Changes to pensions in South Africa in 2023 – what you need to know

Changes to pensions in South Africa in 2023 – what you need to know

Changes to pensions in South Africa in 2023 – what you need to know

An employer must pay benefit contributions to the pension funds to which they participate according to South African legislation, says employment law experts Imraan Mahomed and Tshepiso Rasetlola at legal firm Cliffe Dekker Hofmeyr.

In light of misconduct by employers not paying pension contributions, the Financial Sector Conduct Authority (FSCA) has found it necessary to safeguard the financial interests of employees with a new amendment in store for 20 February 2023 called the ‘Conduct Standard 1 of 22: Requirements Related to the Payment of Pension Fund Contributions’ (Conduct Standard).

There have been several public examples of employers breaching their duties under the Pension Funds Act, said Cliffe Dekker Hofmeyr.

Under section 13A of the Pension Funds Act, contributions must be made as provided in terms of the rules of the employer’s fund.

“These are deducted from an employee’s monthly salary, and it’s a criminal offence for an employer not to pay over these contributions.”

The non-payment of pension fund contributions has been a long-standing issue the Financial Sector Conduct Authority (FSCA) has attempted to address over the years through various initiatives, the latest being the proposed repeal of regulation 33 in terms of section 36 of the Pension Funds Act.

On 22 November 2022, National Treasury published a notice inviting the public to submit comments on the proposed repealing of regulation 33, which would allow for new standards and requirements for the payment of pension fund contributions, said Cliffe Dekker Hofmeyr.

Section 13A of the Pension Funds Act also ensures compliance with the fund’s principal officer or any other person duly authorised by the board of trustees, being required to report the non-payment of contributions by an employer.

Regulation 33 is aimed to be used in conjunction with section 13A of the Pension Funds Act.

The FSCA has, however, uncovered flaws within regulation 33. According to the FSCA, there also needs to be a standardised manner and format for reporting by principal officers and authorised persons insofar as it relates to matters that fall outside the two governing regulations.

” It further identified that boards of trustees outsource their responsibility to recover outstanding contributions from an employer to an attorney or third party, which practice the FSCA has found to be undesirable.”

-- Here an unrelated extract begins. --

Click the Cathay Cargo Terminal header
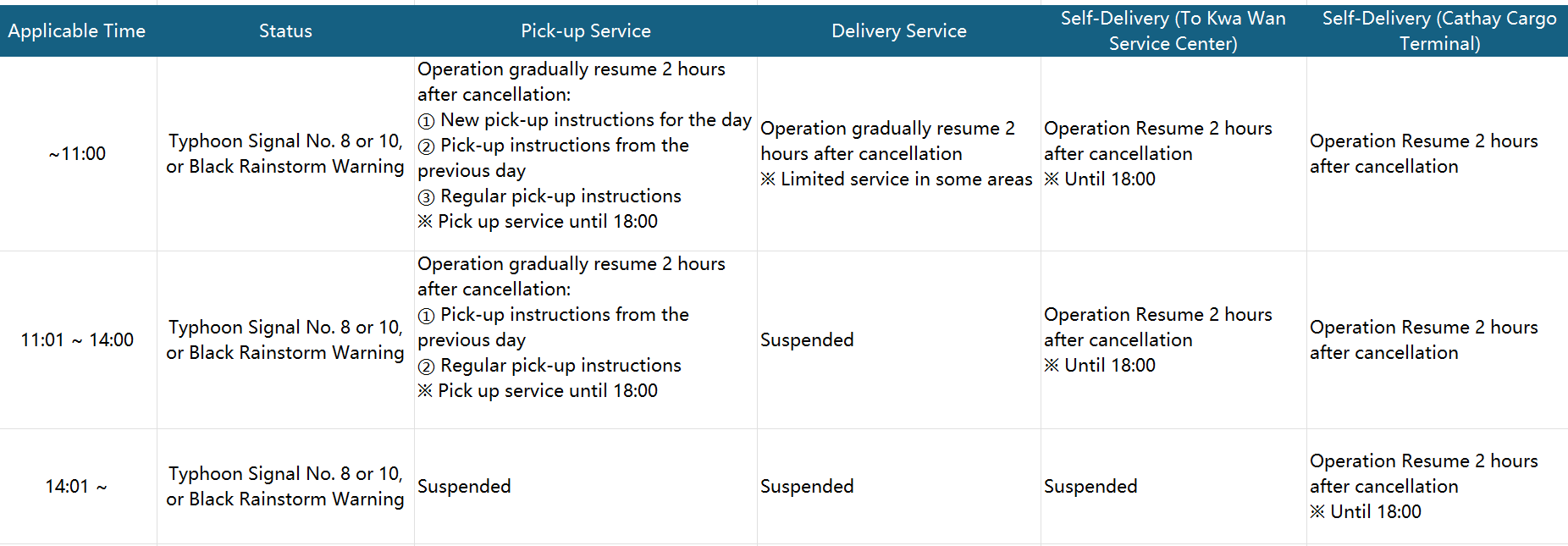This screenshot has height=546, width=1568. tap(1439, 31)
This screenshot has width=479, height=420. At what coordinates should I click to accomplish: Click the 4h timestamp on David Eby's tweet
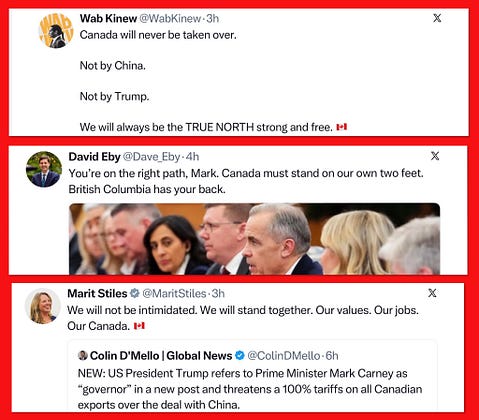click(x=192, y=156)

“This is because it has been found that in many instances, attorneys make use of their trust accounts and would therefore earn interest on the amounts they recovered from an employer on behalf of a fund, whilst the amounts recovered are in possession of the attorney.

“Often, the funds so recovered are not paid over to the fund in a timeous manner, potentially with the objective of maximising interest earned on such funds,” said Cliffe Dekker Hofmeyr.

There were various instances identified where a fund has not provided any instructions to the attorney regarding what action the attorney should take when dealing with employers that refuse to pay outstanding contributions, added the group.

“The lack of instruction and clear agreement on processes between the fund and attorney often results in delays in taking appropriate action to address outstanding contributions.”

“In some instances, actual or potential conflicts of interests and/or exorbitant fee arrangements exist where the recovery function is outsourced to an attorney,” said the legal experts.

Planned changes

The ‘Conduct Standard’ is intended to replace Regulation 33 by providing for the following changes that are not adequately addressed and dealt with in Regulation 33:

  • The minimum information to be furnished to a fund by an employer, with regards to payments of contributions made by an employer in terms of section 13A of the PFA;
  • Set a standard format in which a fund must inform a participating employer of its duties and obligations under section 13A of the PFA;
  • Set out the format in which a request by a fund to an employer, as referred to in section 13A(9) of the PFA, must be made;
  • Prescribe the manner and format of reporting and notification by principal officers of pension funds or any other authorised persons and boards of a fund as referred to in section 13A(6) of the Act
  • To the board of a fund regarding compliance with, or non-compliance with, the provisions of sections 13A(2)(b) and 13A(3)(a) of the PFA by an employer;
  • Set requirements for a board a fund, and participating employers, when the board of a fund outsources the collection of outstanding contributions to attorneys; and the rate of interest payable on arrear contributions.